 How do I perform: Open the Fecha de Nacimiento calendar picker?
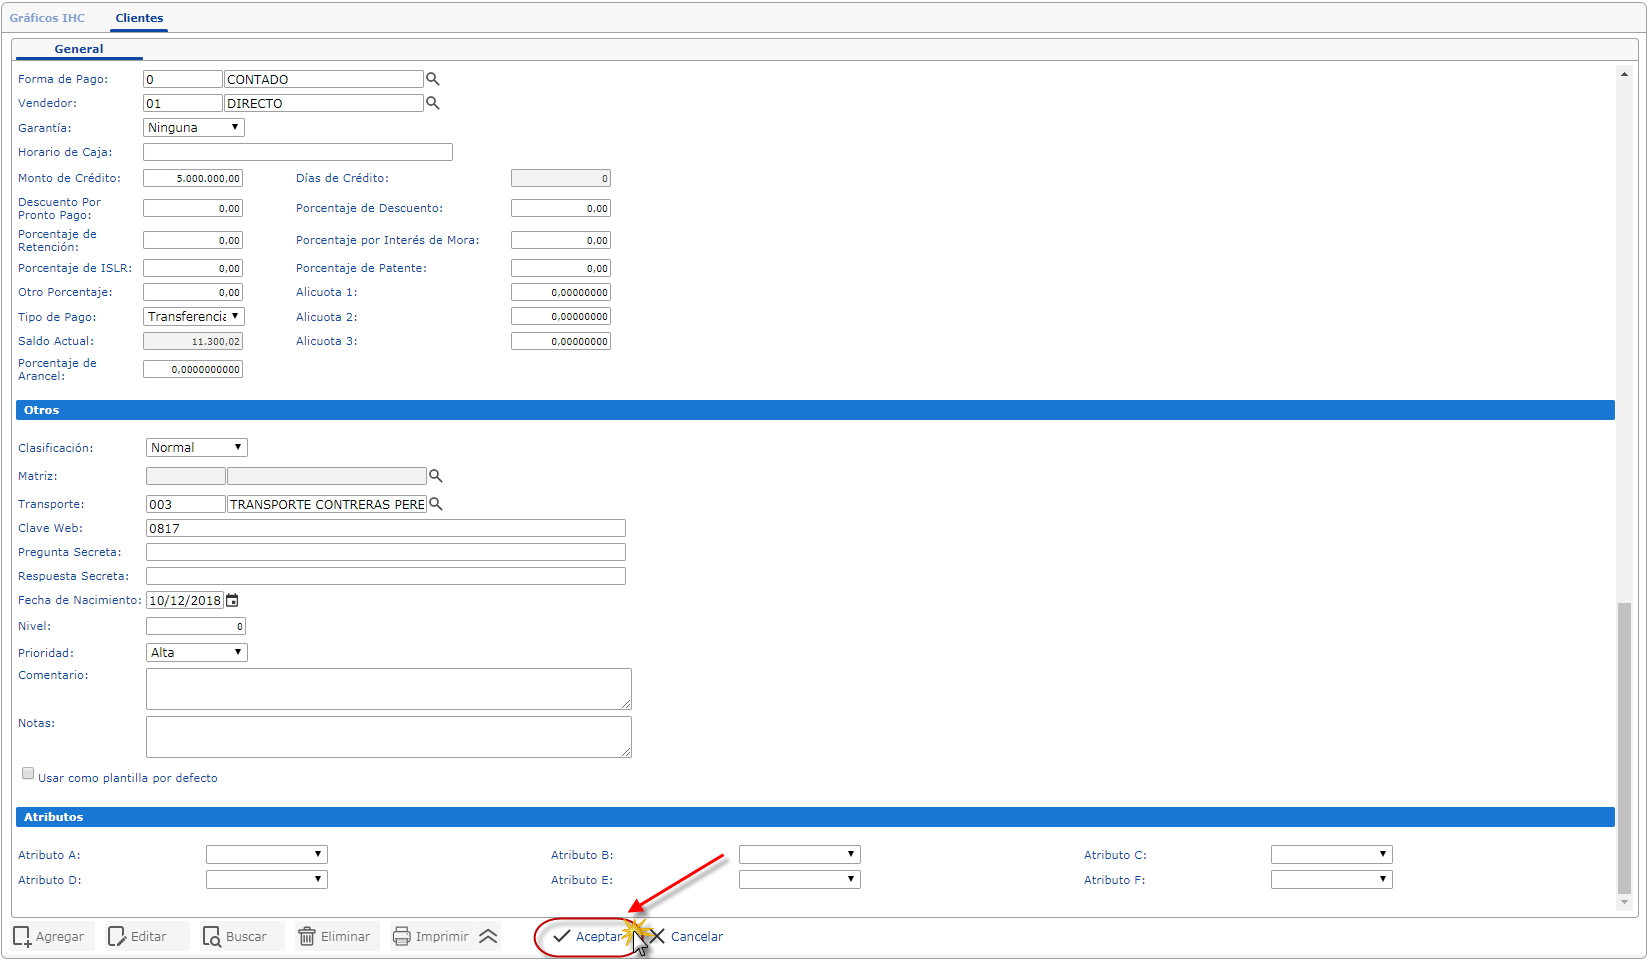232,600
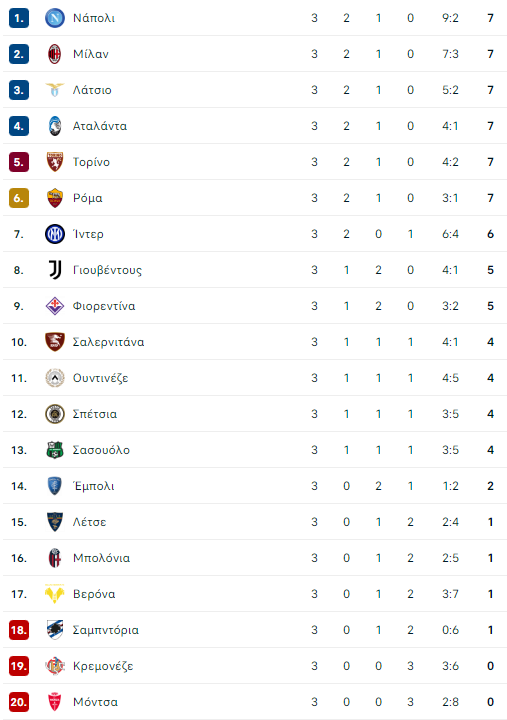507x720 pixels.
Task: Open the Σασουόλο team page link
Action: tap(101, 450)
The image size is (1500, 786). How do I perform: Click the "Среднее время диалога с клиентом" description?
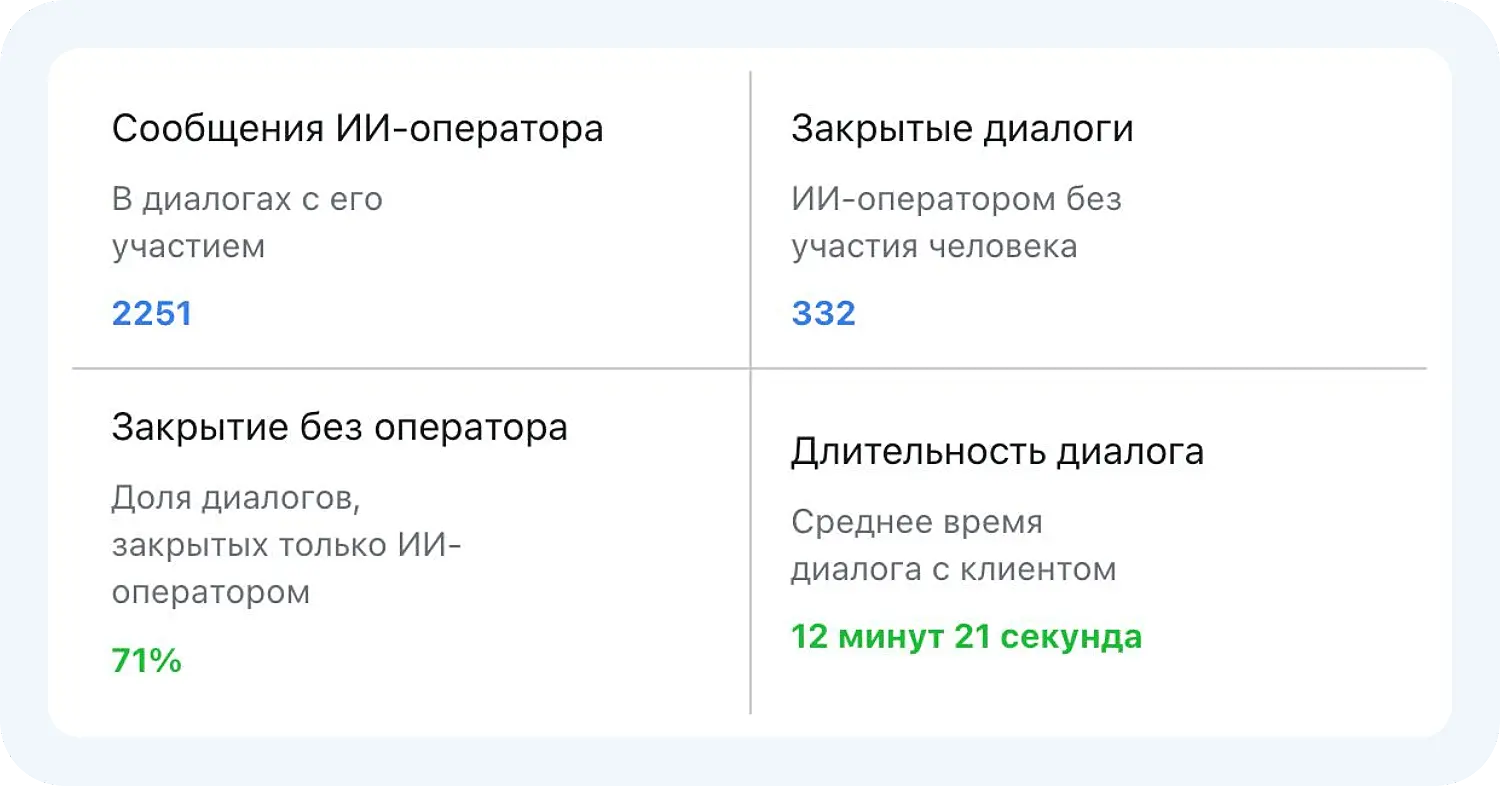[953, 545]
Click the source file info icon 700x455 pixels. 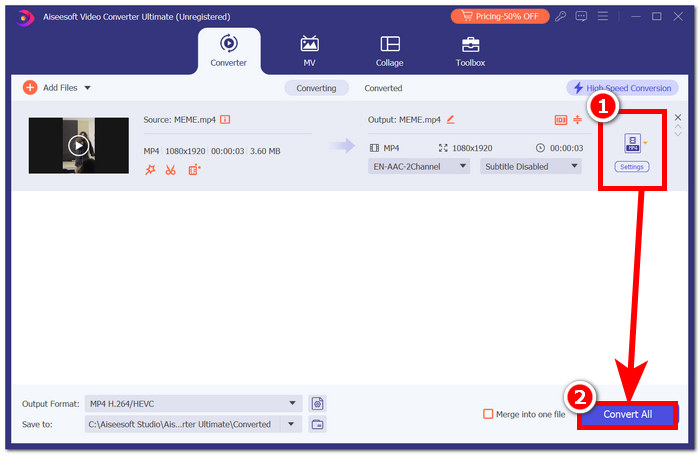225,119
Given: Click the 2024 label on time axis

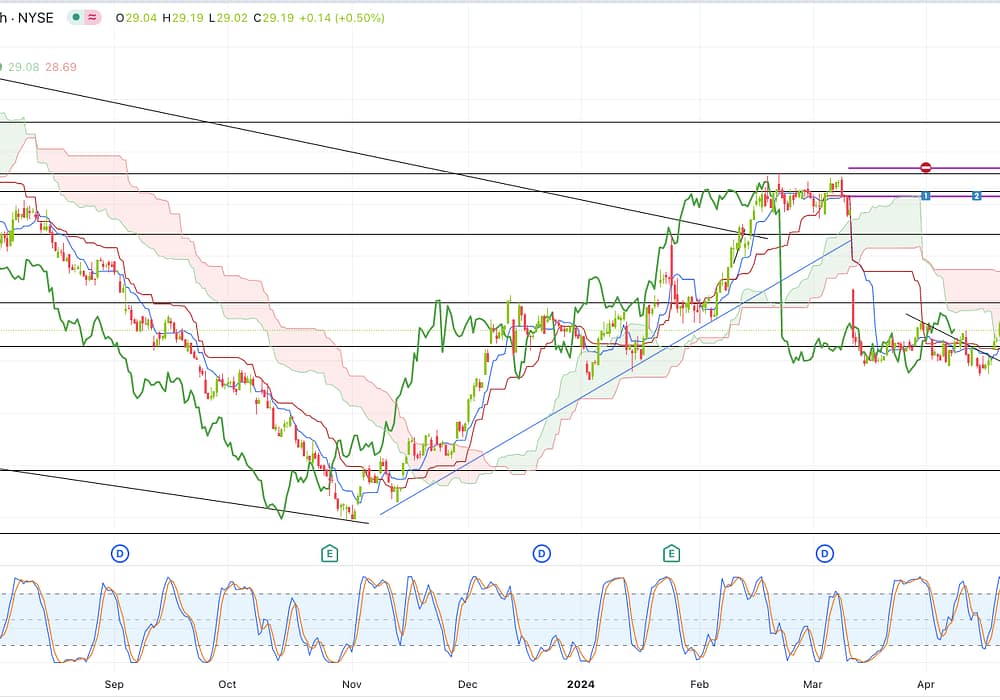Looking at the screenshot, I should point(581,686).
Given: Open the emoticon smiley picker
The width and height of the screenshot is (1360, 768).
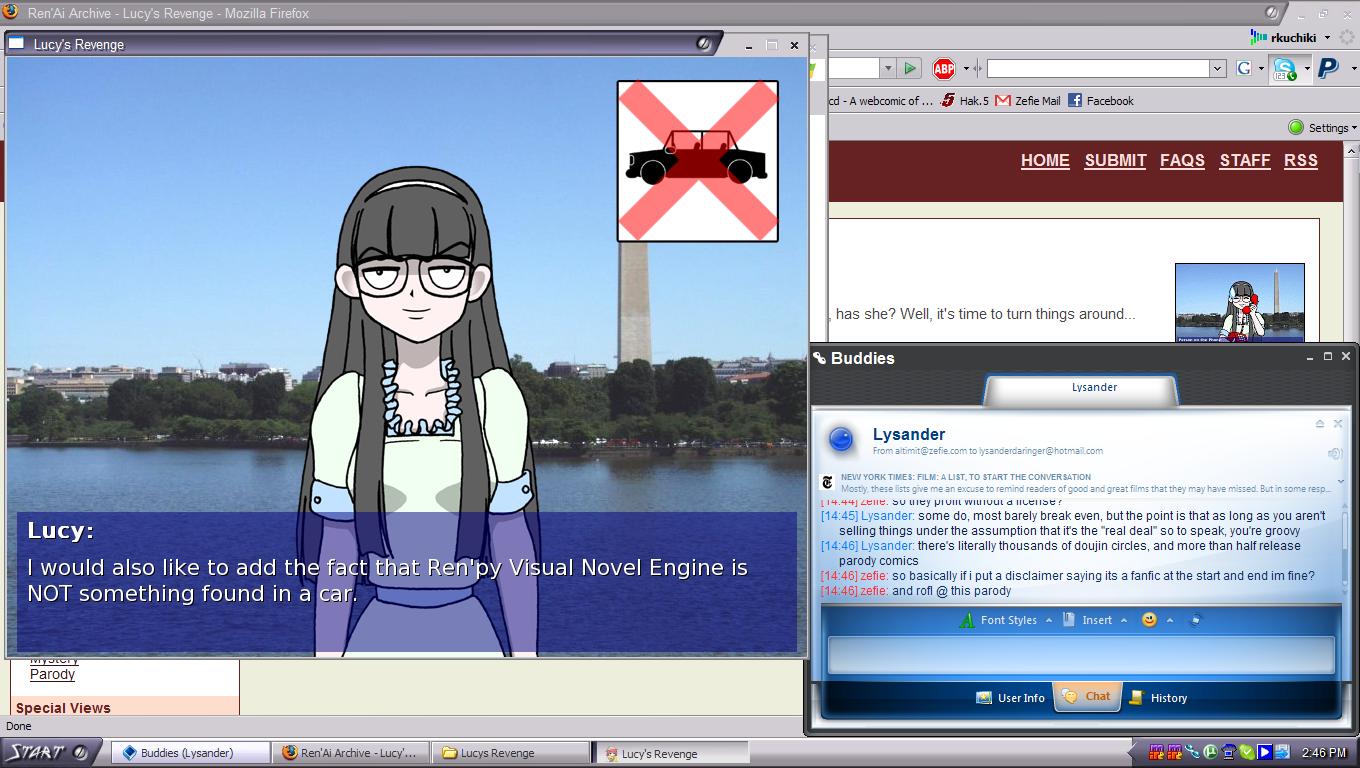Looking at the screenshot, I should click(1149, 620).
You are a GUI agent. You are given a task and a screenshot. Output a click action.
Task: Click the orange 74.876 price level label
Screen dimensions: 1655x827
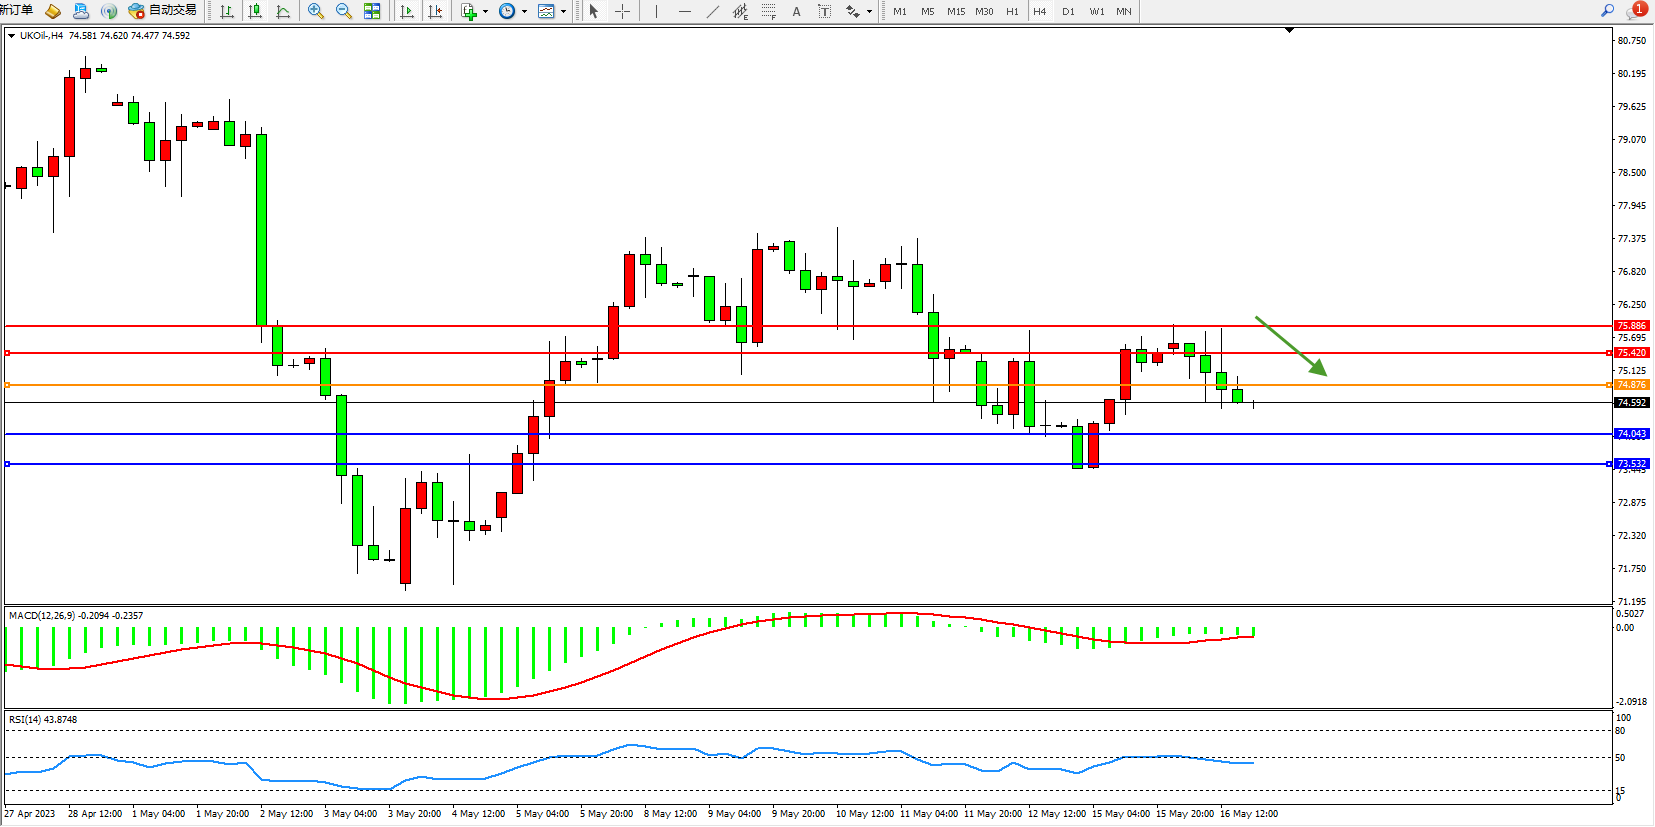1631,385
--------
— ASSIGNMENT —
Copy the final stretch of the entries exactly: the line containing "The width and" and every line after it through the last. Include no pictures and nothing more.

— SOLUTION TO THIS EXERCISE —
The width and height of the screenshot is (1360, 768).
Looking at the screenshot, I should click(1149, 620).
You are a GUI agent. You are given a task and a screenshot. Output a click action.
Task: Click the orange 74.876 price level label
Screen dimensions: 1655x827
1631,385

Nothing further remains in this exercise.